Em meio a esse cenário, os moradores de Belém que tinham uma condição financeira mais confortável começaram a se deslocar para Mosqueiro para ter um momento de lazer em contato com a natureza. Não demorou para que surgisse uma demanda por melhores estruturas na então Freguesia do Mosqueiro, que em 1895 foi elevada à condição de vila e, apenas seis anos depois, em 1901, passou a ser distrito de Belém, como permanece até hoje.

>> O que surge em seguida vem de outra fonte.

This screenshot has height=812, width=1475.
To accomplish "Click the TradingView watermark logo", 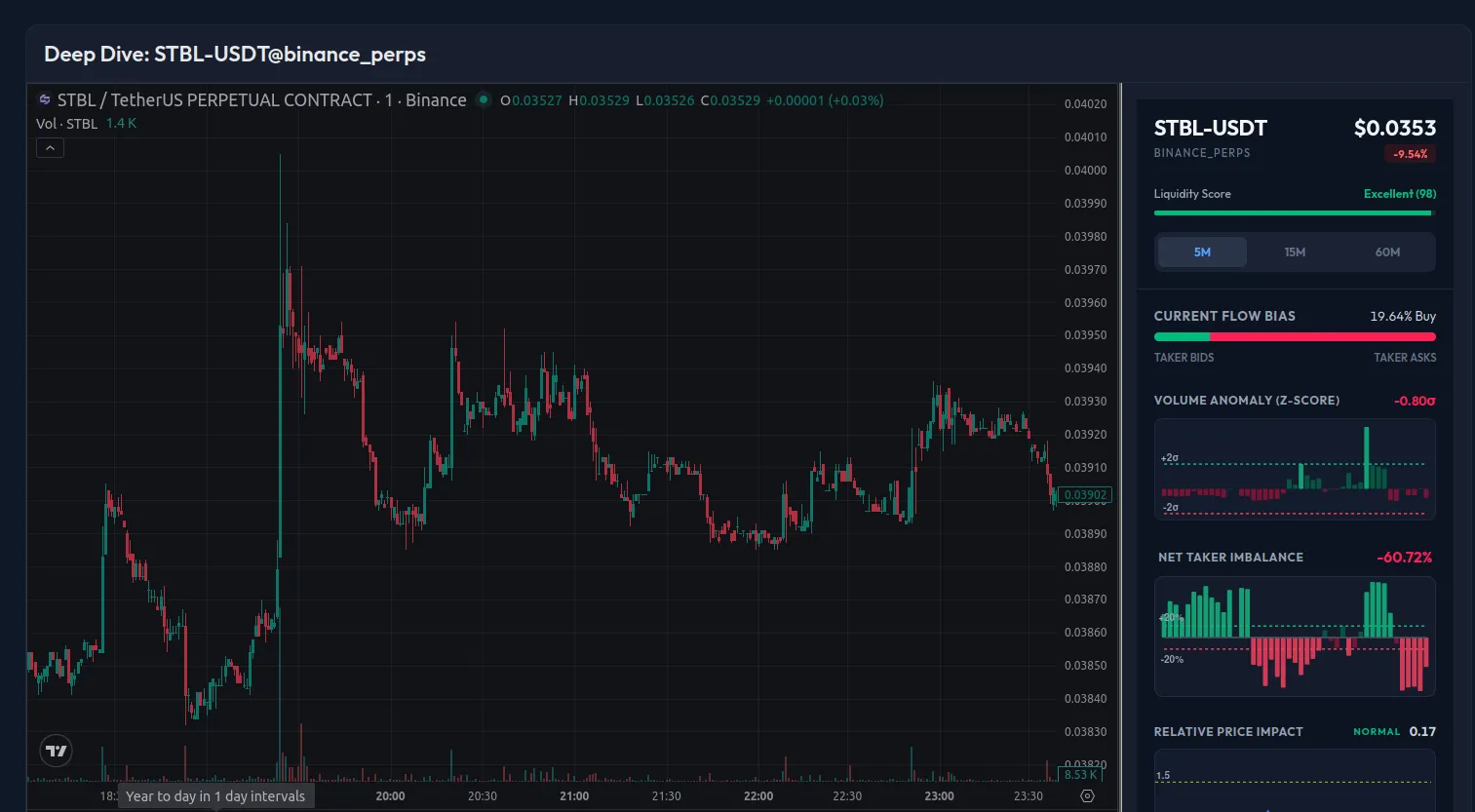I will pyautogui.click(x=56, y=751).
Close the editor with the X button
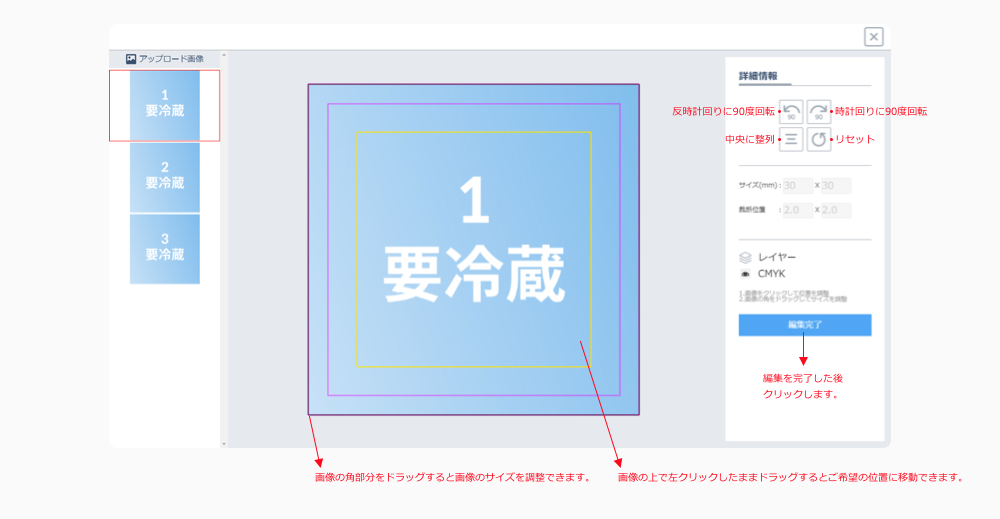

“Então, tudo que apareceu no Mosqueiro foi em função dos visitantes, do turismo, isso é algo histórico. Foi naquela época que surgiu o Mercado Municipal, em 1906; foi feito um novo trapiche já pelos ingleses, inaugurado em 06 de setembro de 1908; foi colocado aqui o Bondinho puxado a burro; foi feito o Primeiro Grupo Escolar do Mosqueiro; Mosqueiro passou a ter uma subprefeitura. E o Cine Guajarino, que é de 1913, foi fundado pelo Arthur Pires Teixeira”, lembra Claudionor Wanzeller.

“Depois, o pessoal que vinha só fazer piquenique achou que deveria ter as famosas casas de praia no Mosqueiro. Então, ao invés de passar só um dia e voltar, queriam ficar mais tempo, inclusive nas férias escolares. Aí começou a ocupação do Mosqueiro do Sudoeste para o Oeste. O pessoal foi começando a construir esses casarões na costa oeste de Mosqueiro, que é onde existiam as praias”.

As belas praias de Mosqueiro. Foto: Irene Almeida/Diário do Pará

Não à toa, muitas das construções erguidas em Mosqueiro, na época, atendiam aos padrões europeus. Mas o professor destaca que é possível observar, também, uma adequação ao clima amazônico. Ainda que muitas dessas construções tenham se perdido com o tempo, algumas ainda resistem no cenário da ilha.

“Interessante é que como havia todo aquele movimento da Belle Époque, o pessoal procurava fazer esses casarões aliando a arquitetura europeia com as condições climáticas da ilha. Então, você observava que os casarões eram sempre altos, com porões, geralmente com aberturas para circular ventilação porque os assoalhos eram de madeira, as janelas eram duplas e as portas grandes para abrir para a circulação do vento e atenuar o calor”.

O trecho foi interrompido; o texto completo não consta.